I don't think this applies because the storage type is the same its
just a separate operator class being used.

I think the problem may be with the "ordering_oper" and
"equality_oper" only being passed the type rather then the type and
the operator class that's being used for the index.  Looking more it
goes back into typcache.c which only caches the default operators
from the default btree or hash operator classes.  Changing this looks
like it would require a bit of effort if it is the right path to pursue.

Thanks,

Rusty
--
Rusty Conover
InfoGears Inc.
Web: http://www.infogears.com

Re: Operator Classes and ANALYZE

From
"Simon Riggs"
Date:
On Mon, 2006-11-06 at 14:47 -0700, Rusty Conover wrote:

> I just
> want the ANALYZE call to use the index's opclass definitions of = and
> < if the index is created with a custom operator class that is not
> the default for the data type.

Which is exactly what the manual specifically says it doesn't do,
therefore you'll need the analyze_function. That capability was put
there deliberately to help you out, in this situation.
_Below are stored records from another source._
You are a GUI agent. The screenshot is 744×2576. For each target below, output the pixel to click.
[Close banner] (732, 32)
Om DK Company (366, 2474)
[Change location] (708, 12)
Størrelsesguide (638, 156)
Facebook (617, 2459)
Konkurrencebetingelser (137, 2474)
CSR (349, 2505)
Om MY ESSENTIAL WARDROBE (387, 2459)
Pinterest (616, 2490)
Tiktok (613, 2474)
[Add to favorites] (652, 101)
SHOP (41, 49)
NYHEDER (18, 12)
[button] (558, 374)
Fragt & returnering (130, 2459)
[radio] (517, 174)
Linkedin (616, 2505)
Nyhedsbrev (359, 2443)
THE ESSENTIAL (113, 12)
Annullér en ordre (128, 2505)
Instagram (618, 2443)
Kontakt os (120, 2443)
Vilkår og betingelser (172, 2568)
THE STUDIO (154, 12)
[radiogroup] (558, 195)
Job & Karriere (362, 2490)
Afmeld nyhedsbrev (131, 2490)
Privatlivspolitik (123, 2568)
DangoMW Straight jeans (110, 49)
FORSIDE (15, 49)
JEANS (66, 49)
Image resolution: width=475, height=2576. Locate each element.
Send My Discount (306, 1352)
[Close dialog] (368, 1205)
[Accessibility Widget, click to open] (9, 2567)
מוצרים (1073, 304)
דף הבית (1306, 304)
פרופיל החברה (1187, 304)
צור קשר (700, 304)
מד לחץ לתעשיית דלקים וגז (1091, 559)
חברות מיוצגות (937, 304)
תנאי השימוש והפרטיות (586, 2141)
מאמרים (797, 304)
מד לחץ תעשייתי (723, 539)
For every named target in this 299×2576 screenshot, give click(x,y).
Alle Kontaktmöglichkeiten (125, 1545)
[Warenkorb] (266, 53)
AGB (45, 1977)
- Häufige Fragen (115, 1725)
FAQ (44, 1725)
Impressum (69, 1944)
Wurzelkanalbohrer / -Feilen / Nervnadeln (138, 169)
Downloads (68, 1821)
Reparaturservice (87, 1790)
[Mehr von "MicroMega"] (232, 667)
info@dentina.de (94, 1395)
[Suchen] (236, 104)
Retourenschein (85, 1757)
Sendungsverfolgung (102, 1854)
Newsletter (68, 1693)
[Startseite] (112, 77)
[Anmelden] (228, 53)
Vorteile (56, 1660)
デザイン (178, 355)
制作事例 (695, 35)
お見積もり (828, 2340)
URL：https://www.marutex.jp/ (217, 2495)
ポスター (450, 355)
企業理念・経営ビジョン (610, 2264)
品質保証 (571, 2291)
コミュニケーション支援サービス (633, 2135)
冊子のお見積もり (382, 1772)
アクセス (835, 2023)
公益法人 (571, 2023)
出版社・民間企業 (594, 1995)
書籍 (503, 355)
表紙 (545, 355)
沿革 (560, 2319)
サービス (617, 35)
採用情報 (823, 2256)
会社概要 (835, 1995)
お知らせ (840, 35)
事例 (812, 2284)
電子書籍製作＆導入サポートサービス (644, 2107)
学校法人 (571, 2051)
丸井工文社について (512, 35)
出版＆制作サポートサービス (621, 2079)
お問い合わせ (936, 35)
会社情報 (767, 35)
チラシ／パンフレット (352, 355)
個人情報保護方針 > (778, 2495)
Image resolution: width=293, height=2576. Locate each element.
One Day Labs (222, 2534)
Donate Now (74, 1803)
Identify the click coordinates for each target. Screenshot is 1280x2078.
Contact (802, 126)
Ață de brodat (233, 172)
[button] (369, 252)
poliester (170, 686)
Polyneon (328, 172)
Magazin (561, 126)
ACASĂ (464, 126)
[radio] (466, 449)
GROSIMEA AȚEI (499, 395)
> I don't think I need to write my own analyze function

That is the solution, not a workaround.

--
  Simon Riggs
  EnterpriseDB   http://www.enterprisedb.com

Re: Operator Classes and ANALYZE

From
Rusty Conover
Date:
On Nov 6, 2006, at 3:20 PM, Simon Riggs wrote:

> On Mon, 2006-11-06 at 14:47 -0700, Rusty Conover wrote:
>
>> I just
>> want the ANALYZE call to use the index's opclass definitions of = and
>> < if the index is created with a custom operator class that is not
>> the default for the data type.
>
> Which is exactly what the manual specifically says it doesn't do,
> therefore you'll need the analyze_function. That capability was put
> there deliberately to help you out, in this situation.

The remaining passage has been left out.